We know Christ as we discover in his life, death, and resurrection the self-revelation of God. We know Christ as we recognize Christ’s claims upon our lives and Christ’s power in our lives.

This is a new knowledge. And it is a knowledge that Paul has not yet achieved. Nor have we. We are, as Paul states elsewhere, those who are being saved, not finished products. Martin Luther made a similar point in saying that the nature of a Christian does not lie in what he or she has become, but in what that person is becoming. Knowing Christ is a process, not a result.

The power of the resurrection is the ability to act that comes from a faith—however tenuous—that God is bringing about a new creation and we are a part of that work and that creation. And because we are part of God’s new creation, the work that we do continues to matter.

The power of the resurrection is the ability to act because in the resurrection we come to see that, as it has been said, the arc of the universe is long but that it moves toward justice, even though this world can at times seem so obviously filled with such evil and injustice. We can truly act “in faith,” that is, trusting that the ultimate direction of creation is toward God’s good purposes for all of life.

This power comes not through our own positive thinking or by our strenuous efforts. This power rises from God’s vindication of the suffering and death of Jesus in the resurrection, in which we see by faith that even at the moment of great suffering and death, God was at work bringing life—and by that same faith claiming that God continues to do so today.

We, too, want to know such power—power that sets us free to love with abandon, to act even when fear presses in, to draw out the best in ourselves and other people.

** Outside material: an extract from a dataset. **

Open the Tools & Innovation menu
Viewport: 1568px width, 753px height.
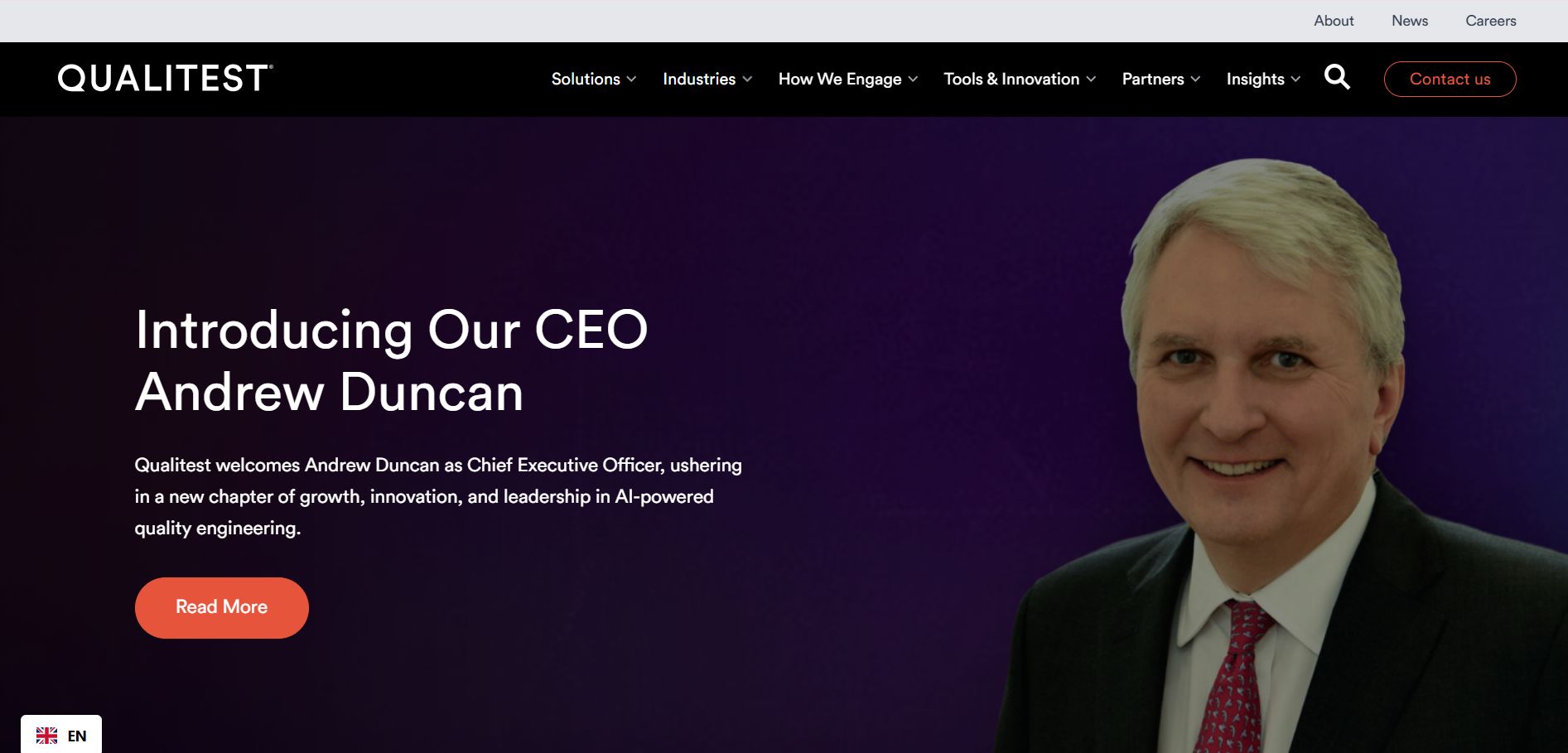point(1011,79)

Do you remember the entire phrase that Paul used to express this desire? “I want to know Christ and the power of his resurrection and the sharing of his sufferings by becoming like him in his death, if somehow I may attain the resurrection from the dead.”

Listen to that order:

Resurrection, suffering and death, resurrection.

Easter, Good Friday, Easter.

We live in the power of the resurrection now. Even now with all of the struggles of living, we recognize that we move from despair to joy, from paralysis to action, from sickness to health, from death to life. The ability to do this comes from the hope and faith that we have because we are Easter people, because we live with the empowering awareness that in Christ God has conquered death and the sin that separates us from God, from one another, and from the best in ourselves.

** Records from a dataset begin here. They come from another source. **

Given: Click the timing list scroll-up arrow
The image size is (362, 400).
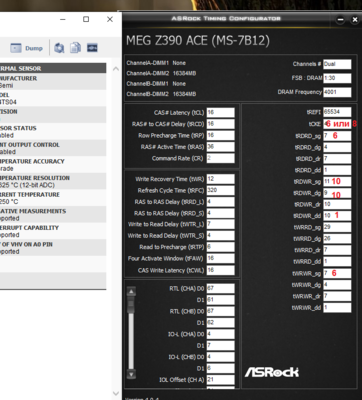Looking at the screenshot, I should pos(131,292).
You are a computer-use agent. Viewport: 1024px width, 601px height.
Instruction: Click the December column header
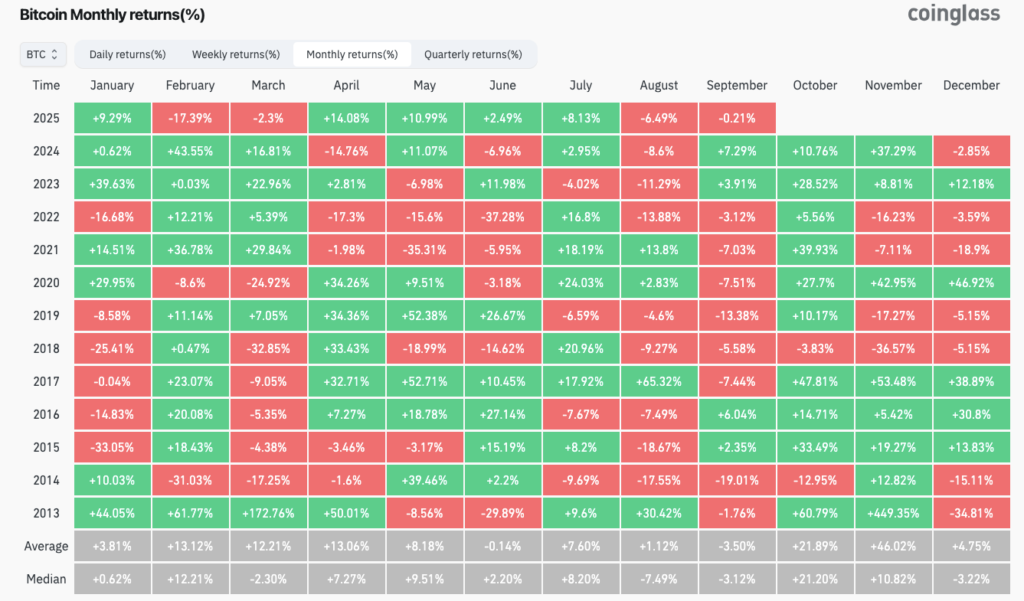pyautogui.click(x=971, y=85)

Paul says that the knowledge of this power includes a sharing in Christ’s suffering. The hope of knowing the power of the resurrection takes us into the suffering of the world. Certainly we would not enter such places on our own. On our own we would seek our comfort and disregard the hurting world. Left to ourselves we do seek simply our own comfort in the midst of a broken world. Knowing Christ as the Risen One gives us not just the courage but the ability to enter the places of suffering to offer the healing, the peace, the wholeness that God seeks for all creation.

This world is incomplete. We are incomplete. We move toward resurrection but we have not attained it. We press toward the goal, but it is not ours yet. We learn again in reading Paul that crucifixion and resurrection are connected. We learn this in our lives as well.

The process of learning involves our wanting to know—and includes an awareness of what we have not yet attained.

Whad’ya know?

By the grace of God may we know Christ and the power of his resurrection.